My social worker thinks as long as I make sure I sleep I will be okay and that I don’t have to take medication if I don’t want to. If I get on a level I will still be discharged in September. She says a lot of people with bipolar disorder never come into contact with the community mental health team. So I can be out there in the world, too. I don’t know what the psychiatrist thinks but she said he’d be happy to write prescriptions for Seroquel so who knows. She thinks I have manic depression and says she expected this to happen, sooner, actually, than it did. But I don’t want it. I DON’T WANT IT. And if I take medication then it’s admitting it. I don’t want it.

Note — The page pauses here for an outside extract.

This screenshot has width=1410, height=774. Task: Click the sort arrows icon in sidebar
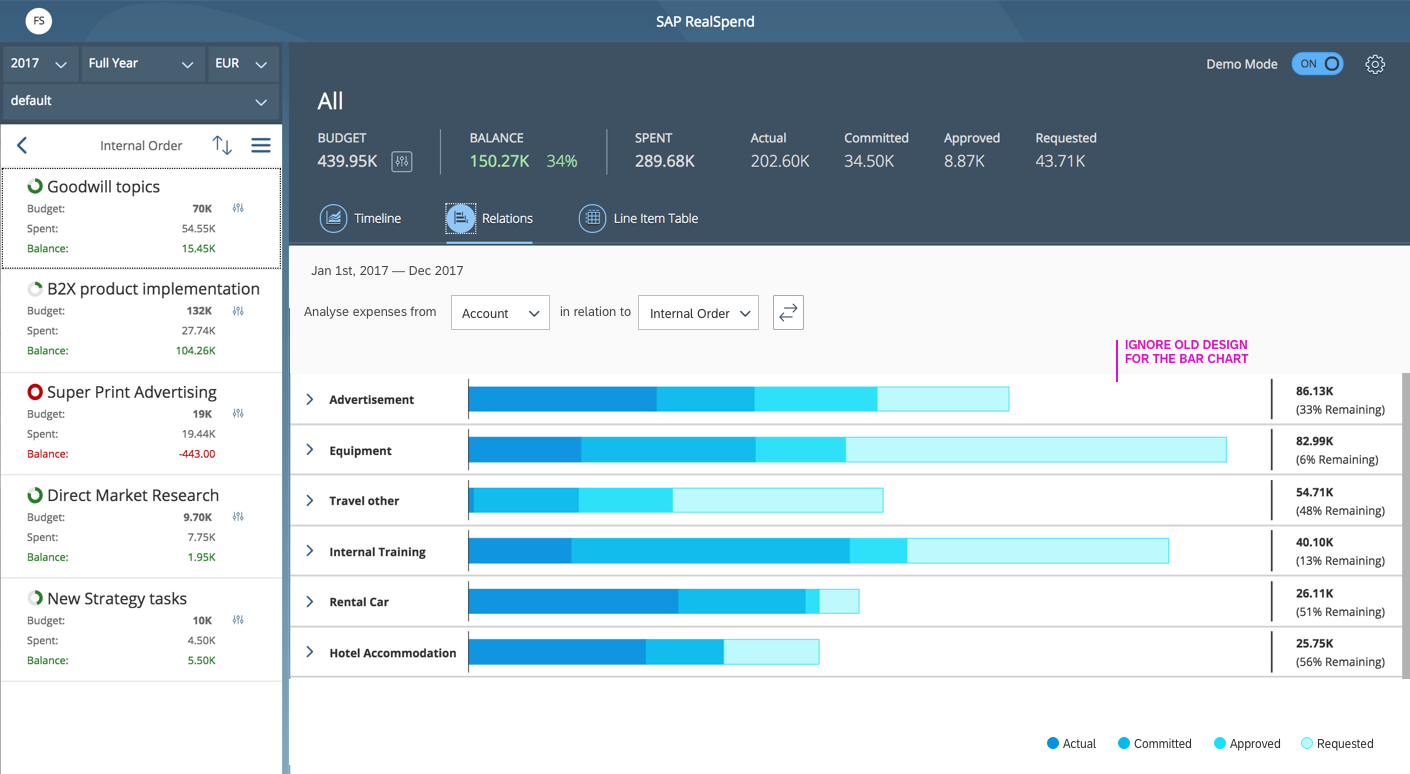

Somewhere, probably around the psychiatric appointment when once again I didn’t know what was wrong, didn’t think it was serious, was told it was not serious because I wasn’t in and out of hospital, I was pitched back into denial and relief, too, have spent the past few weeks saying, “There is nothing wrong” when people around me clearly disagree, looking at my shaking hands and kicking off my shoes to say, “I am fine”, and I was fine, I was happy and I am still happy, but I can’t stop shaking and I don’t want to be ill. Now I am back to the burning fucking rage I thought I had left behind, the horrible fucking knowledge that you can run, but you can’t hide. This isn’t fair. This isn’t fair. I probably sound a teenager, but it isn’t. I don’t know what to do, whether to take Seroquel regularly again and be an exhausted zombie or carry on and try harder.
Dressing up as clowns and playing Strip Netball at 6am is no penance for this.
I could love my life. I don’t know what to do.